Extrait de page:
######
2. Résistance politique et résurgence spirituelle (1970 -)

François Boudreau et Herbert Nabigon caractérisent la spiritualité autochtone comme globale : « au sens de non-séparation entre ce que la culture euro-américaine a distingué comme le pouvoir temporel (société politique) et le pouvoir religieux (l’Église). » Avec cette distinction, cette spiritualité est vue comme le « prolongement d’une reprise en main politique, l’expression d’une volonté d’autodétermination et d’un renouveau de la culture, le tout informé d’une spiritualité à caractère ancestral » (Boudreau et Nabigon 2000).

La spiritualité autochtone contemporaine est souvent évoquée par les Autochtones en termes de « retour à la spiritualité » ou de « retour à la tradition ». L’éradication des « superstitions » était au coeur de la politique d’assimilation des peuples autochtones. Pour Nicholas Flood Davin, haut fonctionnaire canadien au coeur de l’expansion du système des pensionnats autochtones, la contribution des Églises à la civilisation des Autochtones consistait à leur faire abandonner « leur simple mythologie indienne » pour le christianisme car toute civilisation est fondée sur une religion, et donc aussi toute oeuvre dite civilisatrice (Davin 1879, 14-15 ; Miller 1996, 102). Jusqu’en 1951, certains rites traditionnels autochtones étaient interdits au Canada (Savard et Proulx 1982, 151 et 166). Les Églises engagées dans les missions les condamnaient tous, tout comme elles condamnaient les Gens de Médecine, considérés comme des sorcières, et cela bien après 1951. Par l’entremise des pensionnats autochtones, elles encouragèrent dans l’esprit des communautés une désaffection et même une aversion envers ces traditions. Aux États-Unis, plusieurs rites autochtones furent aussi interdits jusqu’à la promulgation du American Indian Religious Freedom Act (1978). Les objets rituels et sacrés autochtones étaient soit détruits, soit confisqués ou obtenus de manière détournée, pour être confiés eux aussi à des musées ou trivialement vendus au plus offrant. De plus, d’innombrables sites sacrés furent expropriés et détruits pour les multiples besoins de la société dominante, habituellement de manière inconsciente et indifférente (McLeod 2007). La transmission des récits, croyances et rituels allait en pâtir irrémédiablement à plusieurs égards.
######
Consigne écrite 1:
Répondez à ces questions d'après l'extrait sur la spiritualité autochtone :
(a) Selon Boudreau et Nabigon, entre quels deux pouvoirs la spiritualité autochtone ne fait-elle pas de séparation ?
(b) Jusqu'en quelle année certains rites traditionnels autochtones étaient-ils interdits au Canada ?
(c) Quelle loi a mis fin à l'interdiction de plusieurs rites autochtones aux États-Unis, et en quelle année a-t-elle été promulguée ?
Consigne écrite 2:
Recopiez à l'identique le passage de l'extrait sur la spiritualité autochtone, en partant de « 2. Résistance politique » et en vous arrêtant à « et Nabigon 2000). ».

Données brutes:
######
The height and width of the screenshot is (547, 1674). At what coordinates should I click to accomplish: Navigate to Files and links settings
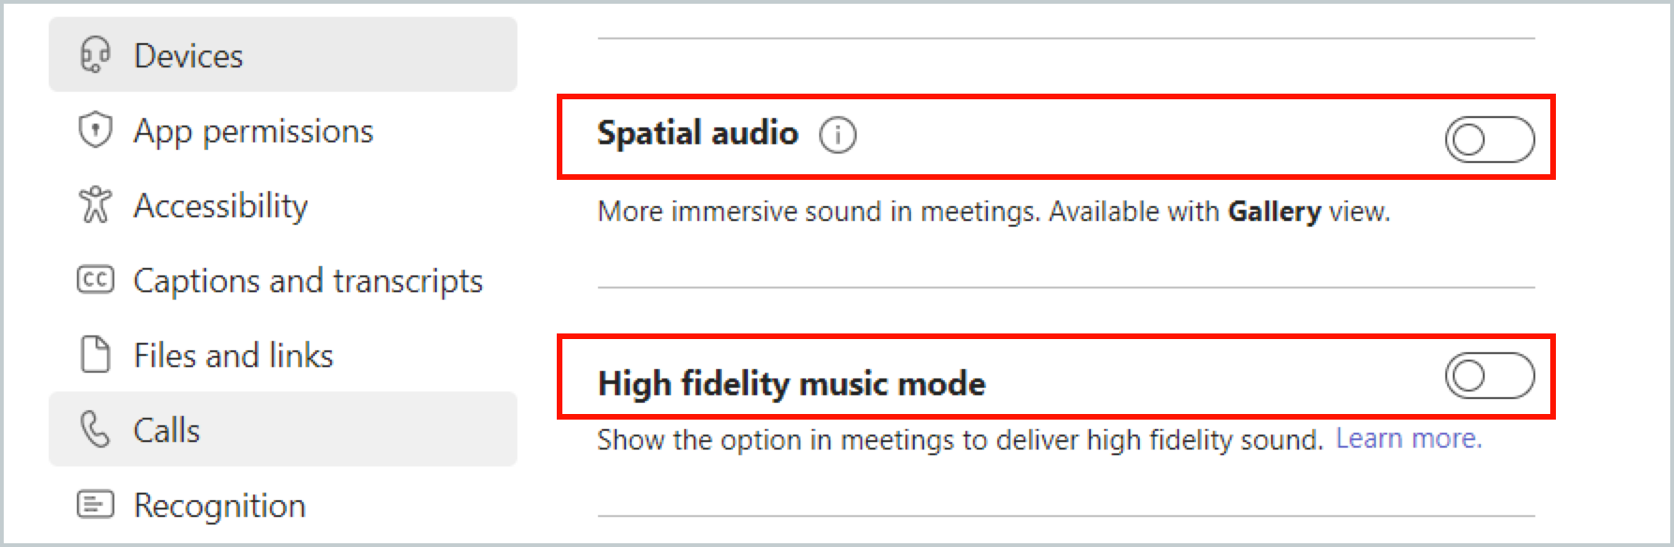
######
Résultat attendu 1:
(a) Entre le pouvoir temporel (la société politique) et le pouvoir religieux (l'Église).
(b) Jusqu'en 1951.
(c) L'American Indian Religious Freedom Act, promulgué en 1978.

Résultat attendu 2:
2. Résistance politique et résurgence spirituelle (1970 -)

François Boudreau et Herbert Nabigon caractérisent la spiritualité autochtone comme globale : « au sens de non-séparation entre ce que la culture euro-américaine a distingué comme le pouvoir temporel (société politique) et le pouvoir religieux (l’Église). » Avec cette distinction, cette spiritualité est vue comme le « prolongement d’une reprise en main politique, l’expression d’une volonté d’autodétermination et d’un renouveau de la culture, le tout informé d’une spiritualité à caractère ancestral » (Boudreau et Nabigon 2000).